Court Opinion

ID: 9843253
Source: CourtListenerOpinion
Date Created: 2023-09-24 02:31:29.774214+00
Date Added: 2024-06-11T09:13:18.453017
License: Public Domain

BRYSON, Circuit Judge,
concurring.
Having been a member of the panel that decided Regents of the University of California v. Eli Lilly & Co., 119 F.3d 1559, 43 USPQ2d 1398 (Fed.Cir.1997), I write to make a single point with regard to the court’s decision in that case. Lilly has been criticized as departing from prior law by applying the written description requirement for a purpose other than to police priority. Setting aside the question whether the disclosure requirement imposed in Lilly was unduly stringent, a point that Judge Rader addresses in his concurring opinion, I do not believe that Lilly constituted a departure from prior law when it applied the written description requirement in a non-priority context.
In re Ruschig, 54 C.C.P.A. 1551, 379 F.2d 990, 154 USPQ 118 (1967), held that 35 U.S.C. § 112, paragraph 1, contains a written description requirement that is separate from the enablement requirement found in the same paragraph. That interpretation of the statute may or may not have been correct — -there is something to be said for either side of that question of statutory construction. But there is no question that Ruschig and subsequent decisions have held that written description and enablement are separate statutory requirements, and that written description is not simply a facet of enablement. Judge Rader acknowledges as much, but argues that as long as the Ruschig doctrine was confined to cases involving priority disputes, that reading of the statutory language worked no particular mischief, as it was simply redundant of the statutory prohibition against new matter in 35 U.S.C. § 132. The problem, as I see it, is that if it is correct to read section 112 as containing a separate written description requirement, it is difficult to find a principled basis for restricting that requirement to cases involving priority disputes. There is no language in section 112 that would support such a restriction, and I am unaware of any other basis for construing the statute in that fashion, unless we are simply to announce that the Ruschig cases will be tolerated, but must be limited to their facts. Put another way, if the Ruschig line of cases is sound as a matter of statu*1328tory construction, it is difficult to see why that construction does not apply equally in the Lilly non-priority context.

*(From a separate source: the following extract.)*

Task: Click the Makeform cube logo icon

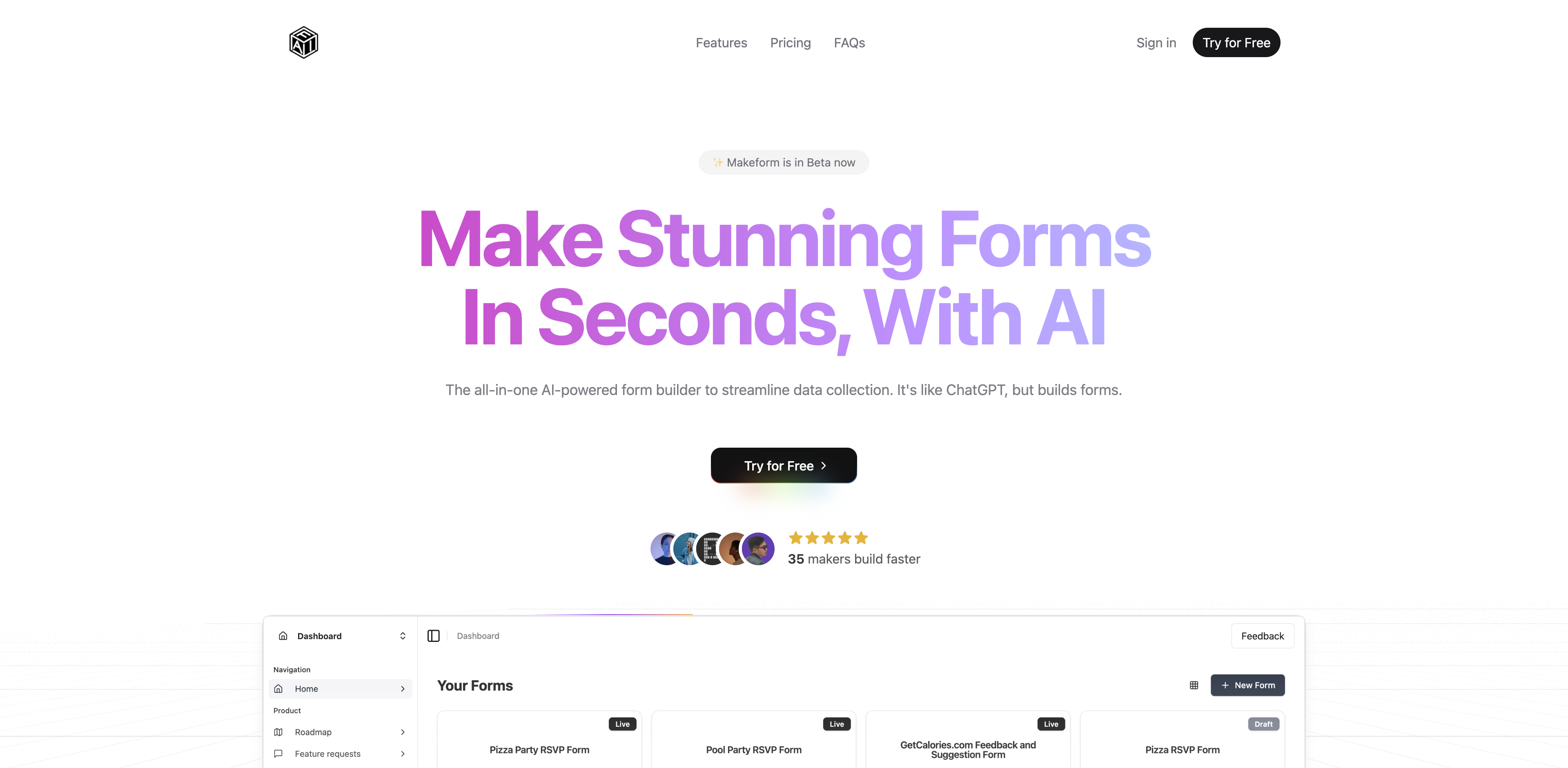Action: [x=303, y=42]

Perhaps the entire line of cases stemming from Ruschig is wrong, and perhaps we should at some point address that question en banc. I take no position on that issue at this juncture. I think it is worth pointing out, however, that the real question raised by Judge Rader’s statutory analysis is not whether Lilly was an unwarranted departure from the Ruschig line of cases, but whether that entire line of cases is based on a fundamentally flawed construction of 35 U.S.C. § 112, paragraph 1.